National firm Parabis Group has put all 80 of its legal secretarial staff at risk of redundancy.

The company, part-owned by private equity investor Duke Street Capital, is looking to centralise its administration process work and has started a consultation to last until the end of this month.

But the group denied reports that fee-earners have left en masse for rival firms, with a spokesperson stressing there have been ‘no team departures’.

Parabis Group, which includes Plexus Law, Greenwoods and Cogent Law, has been changing its business model for some time, having closed offices in Bristol and Colchester last year and moving pre-litigation work to a base in South Africa. It is likely some typing-pool work will be outsourced but a ‘core’ of legal secretaries will remain in the UK.

In a statement, Parabis said the group has been undertaking a ‘significant restructuring’ of its business over the past 12 months, moving to a single system for financing, billing and IT.

‘As a part of this wider programme, Parabis is taking a detailed look at its support resources to ensure the correct alignment of skills to roles and responsibilities.

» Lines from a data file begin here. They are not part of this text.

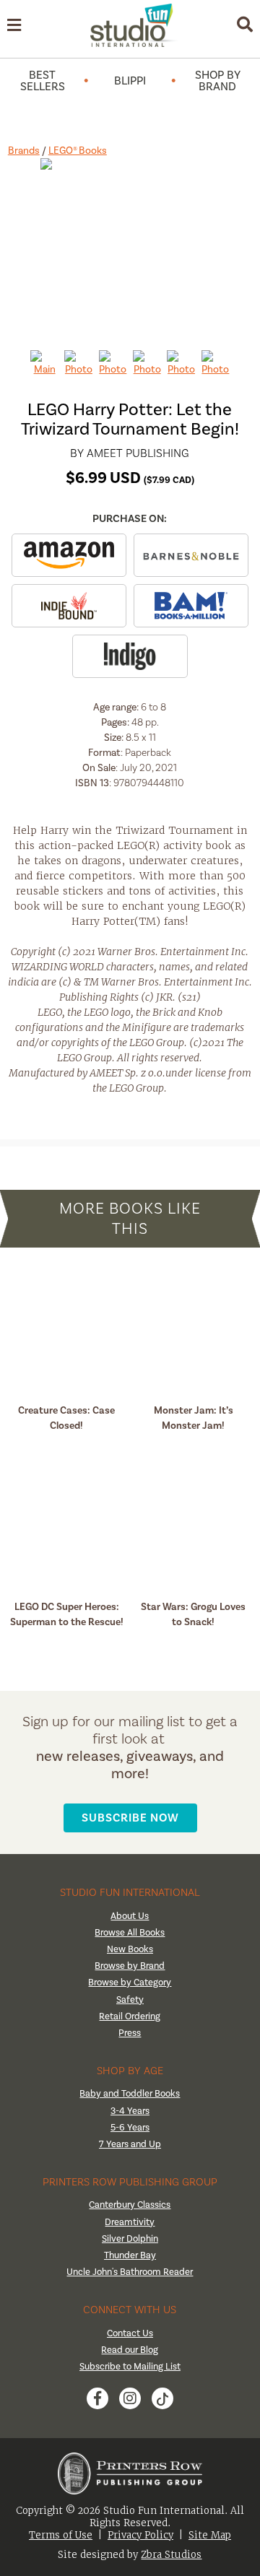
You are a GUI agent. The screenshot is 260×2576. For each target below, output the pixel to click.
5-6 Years (130, 2127)
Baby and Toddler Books (129, 2093)
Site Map (209, 2535)
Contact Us (130, 2333)
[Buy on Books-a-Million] (191, 605)
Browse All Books (130, 1932)
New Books (130, 1949)
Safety (130, 1999)
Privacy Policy (140, 2535)
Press (129, 2032)
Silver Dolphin (130, 2238)
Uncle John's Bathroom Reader (129, 2271)
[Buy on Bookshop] (69, 605)
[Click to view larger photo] (130, 248)
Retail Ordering (129, 2016)
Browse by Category (129, 1982)
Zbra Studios (171, 2555)
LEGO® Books (77, 150)
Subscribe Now (130, 1817)
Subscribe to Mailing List (130, 2366)
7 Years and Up (130, 2143)
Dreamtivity (130, 2221)
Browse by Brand (130, 1965)
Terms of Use (60, 2535)
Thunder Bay (130, 2255)
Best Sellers (42, 80)
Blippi (130, 81)
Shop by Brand (217, 80)
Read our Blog (129, 2349)
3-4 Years (130, 2110)
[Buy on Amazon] (69, 555)
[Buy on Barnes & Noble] (191, 555)
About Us (129, 1915)
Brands (24, 150)
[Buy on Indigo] (129, 656)
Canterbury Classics (129, 2204)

‘Where sensible, repeatable activities are being centralised to ensure maximum efficiency for our clients. As a result Parabis has embarked on a formal consultation with all 80 legal secretaries working for Parabis Law LLP at its offices throughout the UK.’

The statement added that until this formal 45-day consultation has been completed the firm cannot speculate about its outcome.

Parabis is thought to be looking more generally at headcount, from support staff to fee-earners. But the only significant change to fee-earner staff in recent months has been a team of 10 relocating from London to Parabis’ new Croydon office.

In December, Duke Street invested £13m into the Parabis Group business, to follow up its original £200m outlay in 2012.

The group has joint ventures under alternative business structures with insurers Direct Line and Saga.